── Entries supplied

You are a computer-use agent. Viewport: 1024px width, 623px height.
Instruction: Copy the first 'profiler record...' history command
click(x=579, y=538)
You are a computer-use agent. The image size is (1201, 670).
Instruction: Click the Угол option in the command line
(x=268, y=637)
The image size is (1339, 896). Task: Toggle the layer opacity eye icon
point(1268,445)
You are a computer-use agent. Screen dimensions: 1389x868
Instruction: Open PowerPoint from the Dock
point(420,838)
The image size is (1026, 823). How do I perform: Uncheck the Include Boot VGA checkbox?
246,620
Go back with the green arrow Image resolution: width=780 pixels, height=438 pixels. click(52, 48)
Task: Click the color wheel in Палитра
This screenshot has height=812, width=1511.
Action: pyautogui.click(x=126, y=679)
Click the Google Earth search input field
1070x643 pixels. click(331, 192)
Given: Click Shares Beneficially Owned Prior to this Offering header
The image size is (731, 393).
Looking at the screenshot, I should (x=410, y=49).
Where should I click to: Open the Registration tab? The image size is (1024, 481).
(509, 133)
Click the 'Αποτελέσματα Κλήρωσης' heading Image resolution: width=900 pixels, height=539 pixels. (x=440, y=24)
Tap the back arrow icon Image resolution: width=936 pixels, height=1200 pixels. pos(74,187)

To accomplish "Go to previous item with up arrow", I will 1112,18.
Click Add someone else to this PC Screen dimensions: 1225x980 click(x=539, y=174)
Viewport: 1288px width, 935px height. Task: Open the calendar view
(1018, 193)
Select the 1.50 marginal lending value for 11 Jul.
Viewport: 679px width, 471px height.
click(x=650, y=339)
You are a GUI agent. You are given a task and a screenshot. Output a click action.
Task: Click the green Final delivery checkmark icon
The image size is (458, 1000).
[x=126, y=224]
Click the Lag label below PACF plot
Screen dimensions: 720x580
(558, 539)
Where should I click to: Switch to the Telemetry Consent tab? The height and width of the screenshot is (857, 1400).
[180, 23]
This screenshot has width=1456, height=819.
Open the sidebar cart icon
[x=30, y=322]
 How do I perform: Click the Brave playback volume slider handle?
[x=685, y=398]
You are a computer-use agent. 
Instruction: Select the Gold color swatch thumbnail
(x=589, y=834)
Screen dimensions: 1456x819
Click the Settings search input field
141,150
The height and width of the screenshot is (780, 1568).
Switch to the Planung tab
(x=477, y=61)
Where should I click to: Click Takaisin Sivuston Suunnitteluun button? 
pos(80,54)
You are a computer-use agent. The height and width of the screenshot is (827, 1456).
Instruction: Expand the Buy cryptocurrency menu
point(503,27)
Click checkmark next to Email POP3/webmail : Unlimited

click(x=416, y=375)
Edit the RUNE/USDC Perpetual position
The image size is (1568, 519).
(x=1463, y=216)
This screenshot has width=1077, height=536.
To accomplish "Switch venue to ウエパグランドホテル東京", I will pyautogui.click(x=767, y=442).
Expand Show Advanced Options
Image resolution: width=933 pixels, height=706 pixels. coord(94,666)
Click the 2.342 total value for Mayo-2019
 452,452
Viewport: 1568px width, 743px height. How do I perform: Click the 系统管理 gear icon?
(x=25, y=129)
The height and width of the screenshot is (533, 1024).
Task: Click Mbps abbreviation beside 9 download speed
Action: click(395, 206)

────

**What you should do**
Rewrite all the items above, putting "Goal" wherever "Instruction" occurs and leaving everything else unchanged.

**Full response**
You are a computer-use agent. Viewport: 1024px width, 623px height.
Goal: Copy the first 'profiler record...' history command
click(x=579, y=538)
You are a computer-use agent. The image size is (1201, 670).
Goal: Click the Угол option in the command line
(x=268, y=637)
The image size is (1339, 896). Task: Toggle the layer opacity eye icon
point(1268,445)
You are a computer-use agent. Screen dimensions: 1389x868
Goal: Open PowerPoint from the Dock
point(420,838)
The image size is (1026, 823). How do I perform: Uncheck the Include Boot VGA checkbox?
246,620
Go back with the green arrow Image resolution: width=780 pixels, height=438 pixels. click(52, 48)
Task: Click the color wheel in Палитра
This screenshot has height=812, width=1511.
Action: pyautogui.click(x=126, y=679)
Click the Google Earth search input field
1070x643 pixels. click(331, 192)
Given: Click Shares Beneficially Owned Prior to this Offering header
The image size is (731, 393).
Looking at the screenshot, I should (x=410, y=49).
Where should I click to: Open the Registration tab? The image size is (1024, 481).
(509, 133)
Click the 'Αποτελέσματα Κλήρωσης' heading Image resolution: width=900 pixels, height=539 pixels. (x=440, y=24)
Tap the back arrow icon Image resolution: width=936 pixels, height=1200 pixels. pos(74,187)

To accomplish "Go to previous item with up arrow", I will 1112,18.
Click Add someone else to this PC Screen dimensions: 1225x980 click(x=539, y=174)
Viewport: 1288px width, 935px height. Task: Open the calendar view
(1018, 193)
Select the 1.50 marginal lending value for 11 Jul.
Viewport: 679px width, 471px height.
click(x=650, y=339)
You are a GUI agent. You are given a task and a screenshot. Output a click action.
Task: Click the green Final delivery checkmark icon
The image size is (458, 1000).
[x=126, y=224]
Click the Lag label below PACF plot
Screen dimensions: 720x580
(558, 539)
Where should I click to: Switch to the Telemetry Consent tab? The height and width of the screenshot is (857, 1400).
[180, 23]
This screenshot has width=1456, height=819.
Open the sidebar cart icon
[x=30, y=322]
 How do I perform: Click the Brave playback volume slider handle?
[x=685, y=398]
You are a computer-use agent. 
Goal: Select the Gold color swatch thumbnail
(x=589, y=834)
Screen dimensions: 1456x819
Click the Settings search input field
141,150
The height and width of the screenshot is (780, 1568).
Switch to the Planung tab
(x=477, y=61)
Where should I click to: Click Takaisin Sivuston Suunnitteluun button? 
pos(80,54)
You are a computer-use agent. The height and width of the screenshot is (827, 1456).
Goal: Expand the Buy cryptocurrency menu
point(503,27)
Click checkmark next to Email POP3/webmail : Unlimited

click(x=416, y=375)
Edit the RUNE/USDC Perpetual position
The image size is (1568, 519).
(x=1463, y=216)
This screenshot has width=1077, height=536.
To accomplish "Switch venue to ウエパグランドホテル東京", I will pyautogui.click(x=767, y=442).
Expand Show Advanced Options
Image resolution: width=933 pixels, height=706 pixels. coord(94,666)
Click the 2.342 total value for Mayo-2019
 452,452
Viewport: 1568px width, 743px height. How do I perform: Click the 系统管理 gear icon?
(x=25, y=129)
The height and width of the screenshot is (533, 1024).
Task: Click Mbps abbreviation beside 9 download speed
Action: click(395, 206)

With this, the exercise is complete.